Louis Cayer - Have a clear vision on how you can bridge the gap
Emma Doyle has followed Louis Cayer's coaching methodologies and attended many of his lectures over the years. When jumped at the opportunity to interview him when they both presented in London at the Lawn Tennis Association Coaches Conference right before Wimbledon in 2017.
In this episode, Louis talks about what makes a great coach - someone who cares and has a vision for the player. He said, "the player has a dream-goal vision. For me (as a coach) I have a process vision.’ And therefore, as a coach, ‘I need (to have) an awareness of standards, assess where they are, (and then focus on) how will I bridge the gap. And when I have a clear vision of how I can bridge that gap, I know very well that they will succeed and I share that belief with them.’

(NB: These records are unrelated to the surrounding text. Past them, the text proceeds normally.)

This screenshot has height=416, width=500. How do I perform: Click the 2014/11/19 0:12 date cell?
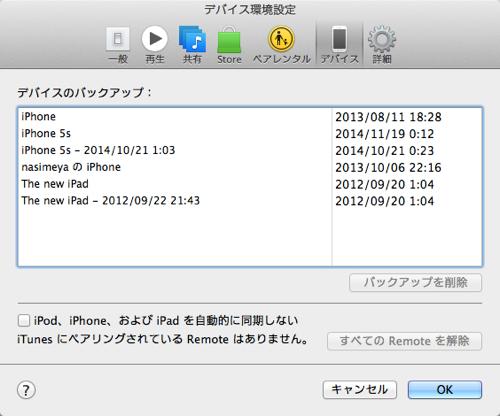click(x=385, y=134)
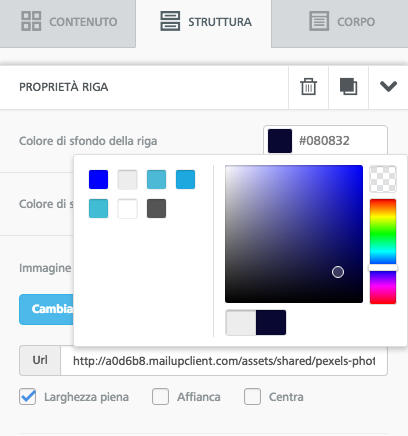
Task: Switch to the Contenuto tab
Action: click(x=68, y=23)
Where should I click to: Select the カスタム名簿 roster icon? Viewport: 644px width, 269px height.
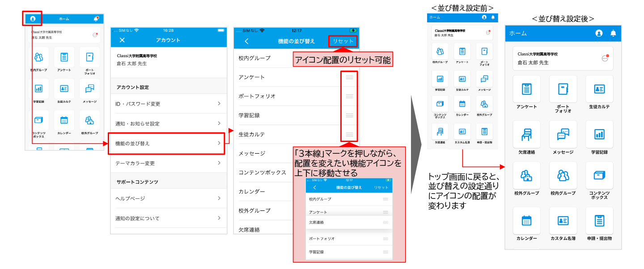click(563, 220)
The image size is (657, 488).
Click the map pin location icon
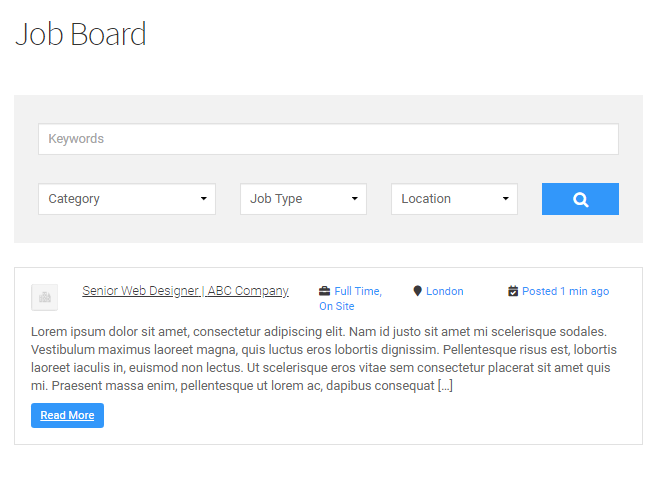coord(417,291)
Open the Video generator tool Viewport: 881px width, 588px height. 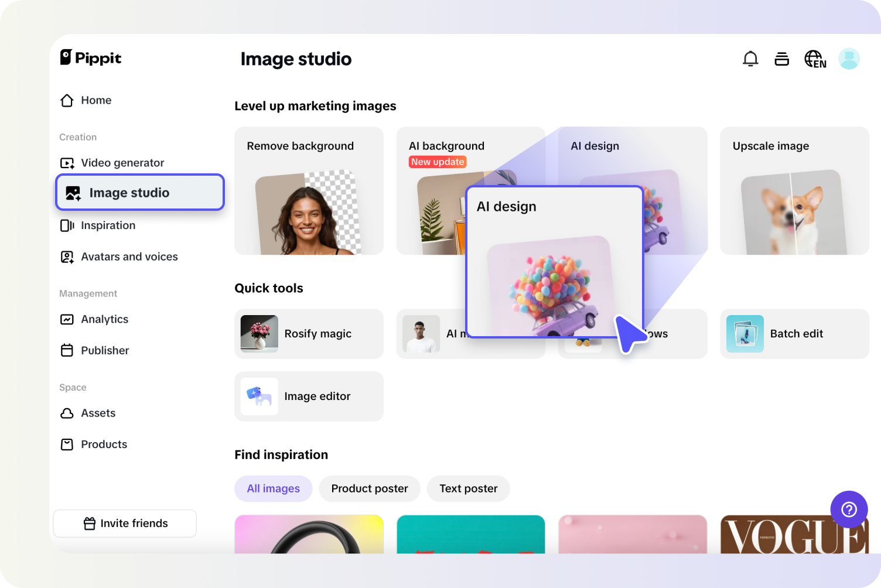click(x=122, y=163)
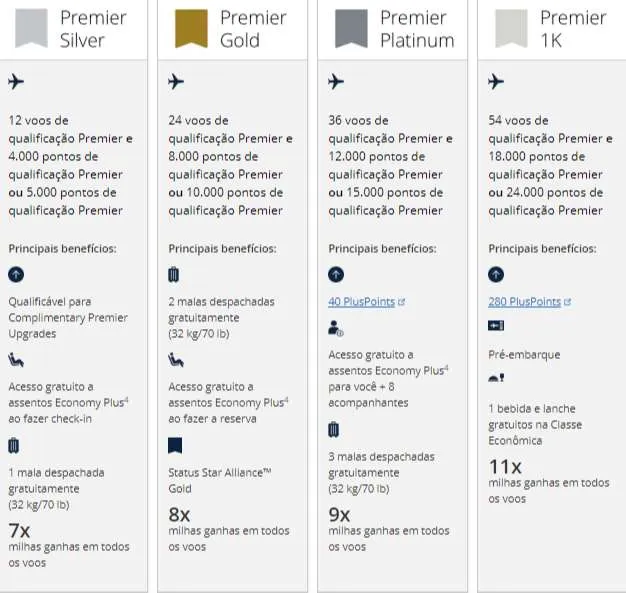The width and height of the screenshot is (626, 593).
Task: Click the Premier 1K ribbon badge icon
Action: [x=511, y=28]
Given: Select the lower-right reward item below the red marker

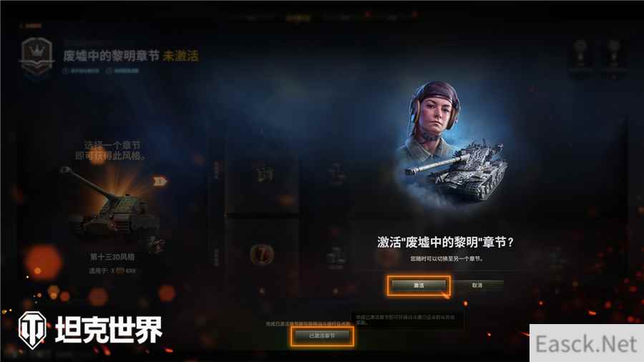Looking at the screenshot, I should pyautogui.click(x=336, y=258).
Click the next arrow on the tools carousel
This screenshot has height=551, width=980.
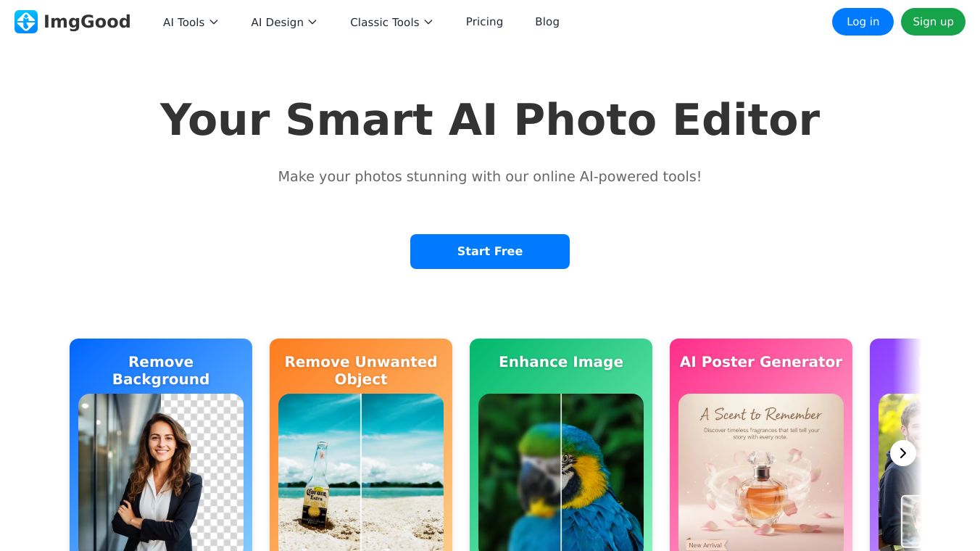(x=902, y=453)

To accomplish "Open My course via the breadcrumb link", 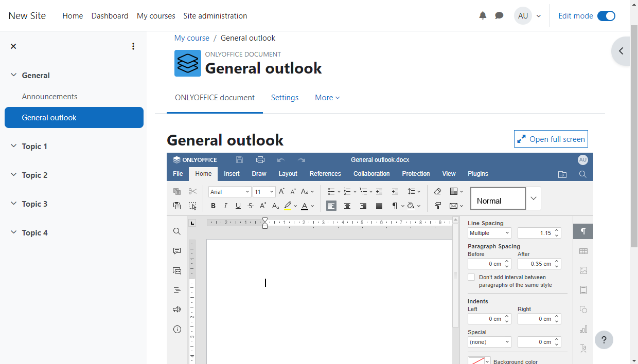I will [191, 38].
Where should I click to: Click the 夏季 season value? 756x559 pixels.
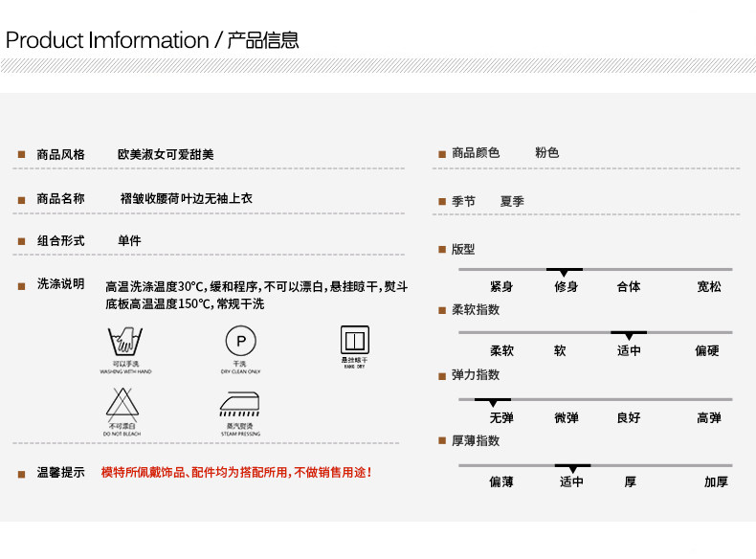click(512, 201)
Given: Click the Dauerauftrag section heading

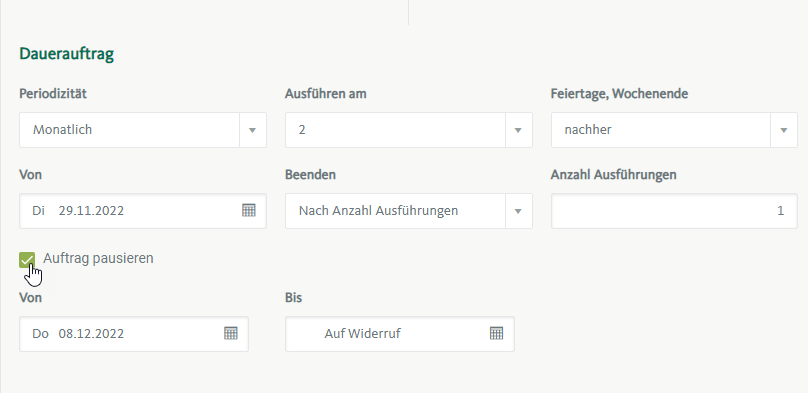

As a coach for over 44 years, Louis Cayer has made a name for himself in tennis here and abroad. He started out in the sport at 16 years old, working for the city of Montreal. In 1976, he pursued his career at the Club de tennis Îles des Soeurs, where he spent 30 years. Cayer has worked with nine Top 100 singles players and over 30 Top 100 doubles specialists. He coached the Canadian Davis Cup team from 1989 to 1993 and was team captain from 1994 to 2000. He also prepared Sébastien Lareau and Daniel Nestor for their quest for gold at the Sydney Olympics.
Cayer played a determining role in coach training in Canada. While earning his degree in education, he developed an actions oriented methodology that, in 1989, formed the educational framework for the Canadien tennis coaching certification system and led to the game-based approach promoted by the International Tennis Federation. He oversaw the national certification program from 1989 until his departure for Great Britain. A gifted speaker, Cayer has travelled to over 30 countries to take part in every ITF conference since 1987. In 2011, he was awarded the ITF Service to the Game award in recognition of his remarkable contribution to tennis. Since 2007, Cayer has lived in England and worked at the Lawn Tennis Association (LTA) as the director of high-performance coaching. His collaborations with the British Fed Cup and Davis Cup teams were key to the nation’s success in doubles. In 2012, Cayer’s efforts helped Jonny Marray take the Wimbledon doubles crown after Britain’s 76-year wait.
Louis Cayer was inducted into the Canadian Tennis Hall of Fame in recognition of his invaluable contributions to the history of tennis in Canada.